◆ **What you need to do**
1. In the review of Han Suyin's Nepal novel, explain why Anne Ford decides to go to Kathmandu, in one to three sentences.
2. In the review of Han Suyin's Nepal novel, begin at the words "Nepali Times" and stop after "and Boris Lissanevitch.", substituting "doctor" for "physician".

◆ **Text excerpt**
* START *

Nepali Times
Review
Han Suyin's Nepal



Han Suyin, the author and physician famous for writing the novel which became the Hollywood film Many Splendoured Thing, died at age 95 last week at her home in Lausanne, Switzerland.

In Nepal, she was best known for her semi-autobiographical, almost confessional, novel The Mountain Is Young which in 1958 introduced Nepal to the world at a time when the country was just opening up. She visited Nepal for the coronation of King Mahendra and like her other novels, Han Suyin bases her plot on contemporary Kathmandu with fictitious names for actual personalities, including Fr Marshall Moran and Boris Lissanevitch.

The story centres around an English writer, Anne Ford, whose husband is a retired colonial civil servant. When her writing reaches a stalemate she decides to move to a missionary school in Kathmandu and become an English teacher.

While in Nepal, she meets and falls in love with a Nepali engineer, and begins a process of self re-discovery. The love story comes with many threads involving loyalties to tradition, and dedication to emotional demands. The novel combines the resuscitation of a writer along with her reawakening as a woman.

* END *

◆ **Provided data**
* START *

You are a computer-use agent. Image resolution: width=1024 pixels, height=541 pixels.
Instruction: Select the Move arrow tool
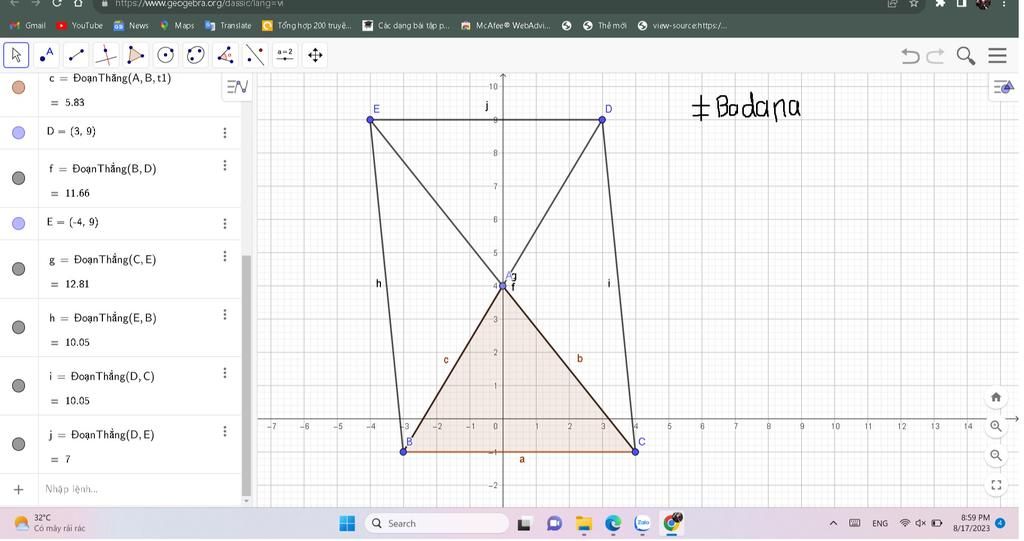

* END *

◆ **Responses by task**
1. Anne Ford decides to move to a missionary school in Kathmandu and become an English teacher when her writing reaches a stalemate.

2.
Nepali Times
Review
Han Suyin's Nepal



Han Suyin, the author and doctor famous for writing the novel which became the Hollywood film Many Splendoured Thing, died at age 95 last week at her home in Lausanne, Switzerland.

In Nepal, she was best known for her semi-autobiographical, almost confessional, novel The Mountain Is Young which in 1958 introduced Nepal to the world at a time when the country was just opening up. She visited Nepal for the coronation of King Mahendra and like her other novels, Han Suyin bases her plot on contemporary Kathmandu with fictitious names for actual personalities, including Fr Marshall Moran and Boris Lissanevitch.